# 60D grainy viewfinder



## lycan (Feb 13, 2012)

Hello,
Switching from a 500D to a 60D I was expecting a clear and brighter image in the viewfinder, but instead I have this grainy image and I can also see a faint ring. It gets grainier with slower lenses (400mm f/5.6 L).

Is this normal?
thanks


----------



## xROELOFx (Feb 13, 2012)

lycan said:


> Hello,
> Switching from a 500D to a 60D I was expecting a clear and brighter image in the viewfinder, but instead I have this grainy image and I can also see a faint ring. It gets grainier with slower lenses (400mm f/5.6 L).
> 
> Is this normal?
> thanks


you mean when looking through the viewfinder? i know the 7D has a little transparent lcd screen inside the viewfinder where it shows information and your autofocus points. this screen is a little bit grainy, but i'm not sure if the 60D also has this.
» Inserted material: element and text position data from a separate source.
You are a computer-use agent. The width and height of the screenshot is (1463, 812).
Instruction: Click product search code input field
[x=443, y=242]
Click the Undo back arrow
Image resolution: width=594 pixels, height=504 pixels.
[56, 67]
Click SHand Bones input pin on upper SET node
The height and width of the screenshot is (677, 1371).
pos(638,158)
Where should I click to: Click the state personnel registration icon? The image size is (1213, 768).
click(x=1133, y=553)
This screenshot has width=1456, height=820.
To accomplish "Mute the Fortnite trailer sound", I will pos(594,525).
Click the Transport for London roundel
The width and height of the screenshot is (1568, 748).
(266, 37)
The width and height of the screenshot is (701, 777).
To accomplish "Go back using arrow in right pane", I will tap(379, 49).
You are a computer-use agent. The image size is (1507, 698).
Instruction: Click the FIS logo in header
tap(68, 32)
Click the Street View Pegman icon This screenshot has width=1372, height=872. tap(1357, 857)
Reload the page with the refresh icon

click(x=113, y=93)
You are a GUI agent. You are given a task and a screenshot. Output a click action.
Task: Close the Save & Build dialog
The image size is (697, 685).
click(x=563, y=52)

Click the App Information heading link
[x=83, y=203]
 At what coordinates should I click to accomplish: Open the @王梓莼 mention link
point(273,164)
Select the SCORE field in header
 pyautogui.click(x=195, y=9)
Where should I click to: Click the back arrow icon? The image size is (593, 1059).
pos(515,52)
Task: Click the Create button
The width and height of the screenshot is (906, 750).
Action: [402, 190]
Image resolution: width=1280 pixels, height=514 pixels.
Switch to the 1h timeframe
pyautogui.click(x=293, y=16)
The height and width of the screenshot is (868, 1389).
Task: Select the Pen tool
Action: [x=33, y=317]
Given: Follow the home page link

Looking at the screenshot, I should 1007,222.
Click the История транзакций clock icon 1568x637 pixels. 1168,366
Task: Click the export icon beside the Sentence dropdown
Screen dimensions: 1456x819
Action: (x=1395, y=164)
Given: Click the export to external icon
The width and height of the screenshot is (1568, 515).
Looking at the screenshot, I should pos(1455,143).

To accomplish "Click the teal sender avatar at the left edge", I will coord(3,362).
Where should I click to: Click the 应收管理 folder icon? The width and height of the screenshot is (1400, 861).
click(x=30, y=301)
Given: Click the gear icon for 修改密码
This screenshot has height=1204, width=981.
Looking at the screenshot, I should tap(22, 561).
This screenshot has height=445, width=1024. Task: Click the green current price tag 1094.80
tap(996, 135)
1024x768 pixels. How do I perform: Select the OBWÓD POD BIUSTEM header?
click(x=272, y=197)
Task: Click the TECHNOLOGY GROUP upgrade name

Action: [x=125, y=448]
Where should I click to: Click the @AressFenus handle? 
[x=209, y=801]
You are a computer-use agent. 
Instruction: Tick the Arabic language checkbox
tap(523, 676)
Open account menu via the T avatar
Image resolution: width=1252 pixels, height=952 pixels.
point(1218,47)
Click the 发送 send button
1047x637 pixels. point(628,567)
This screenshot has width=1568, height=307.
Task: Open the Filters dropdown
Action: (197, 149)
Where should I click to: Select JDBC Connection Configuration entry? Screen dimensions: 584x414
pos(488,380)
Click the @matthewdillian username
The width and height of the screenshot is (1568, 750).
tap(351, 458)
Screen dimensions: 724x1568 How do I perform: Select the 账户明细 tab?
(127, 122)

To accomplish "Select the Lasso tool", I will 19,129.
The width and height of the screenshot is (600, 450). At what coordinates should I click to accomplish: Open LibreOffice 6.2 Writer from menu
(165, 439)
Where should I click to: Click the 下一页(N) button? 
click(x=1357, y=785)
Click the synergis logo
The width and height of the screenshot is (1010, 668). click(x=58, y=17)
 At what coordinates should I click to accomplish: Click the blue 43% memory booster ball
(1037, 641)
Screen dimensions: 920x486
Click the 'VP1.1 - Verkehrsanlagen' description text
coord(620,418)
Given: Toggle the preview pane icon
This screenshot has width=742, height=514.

when the 7D is turned off, the autofocus points are not visible. with my 5D (wich does not have such lcd sreen inside the viewfinder) the autofocus points are always visible.


----------



## lycan (Feb 13, 2012)

xROELOFx said:


> lycan said:
> 
> 
> > Hello,
> ...



Yes, when looking throught the viewfinder. With f/2.8 lense is practically clear but with a f/5.6 it's very grainy. It is a pattern because they are evenly distributed. I assume it might be a normal thing but I want to be sure


----------



## D.Sim (Feb 13, 2012)

You only have a problem on the viewfinder? Are the shots clear out of camera?


----------



## KacperP (Feb 13, 2012)

That's focusing screen and it's normal... and it should be that way. It's not completely transparent, otherwise you would have trouble seeing DOF and where you have focus. Grain is more visible in higher f-stops.
Ef-S screen is even more matte to further help with seeing DOF.
It's possible that focusing screen in 60D is more grainy. In xxxD DLSR you have pentamirror, in xxD you have pentaprism, which gives more light, and therefore screen can me more matte and still pass enough light for lightmeter.


----------



## lycan (Feb 13, 2012)

That's what I wanted to hear  Thank you. I'm more relaxed now.

Replying to the previous user, I haven't had the time yet to really test the camera, but I think it is ok and sometimes I think it should produce less noise.

Sample pictures

Sky @ ISO 800 f/22, 1/400, 250mm (55-250mm)
http://dl.dropbox.com/u/23130736/IMG_0276.JPG


ISO 500, F/8, 1/500, 400mm (400mm fixed L)
http://dl.dropbox.com/u/23130736/original.JPG

Is that normal for those ISO levels?

thanks


----------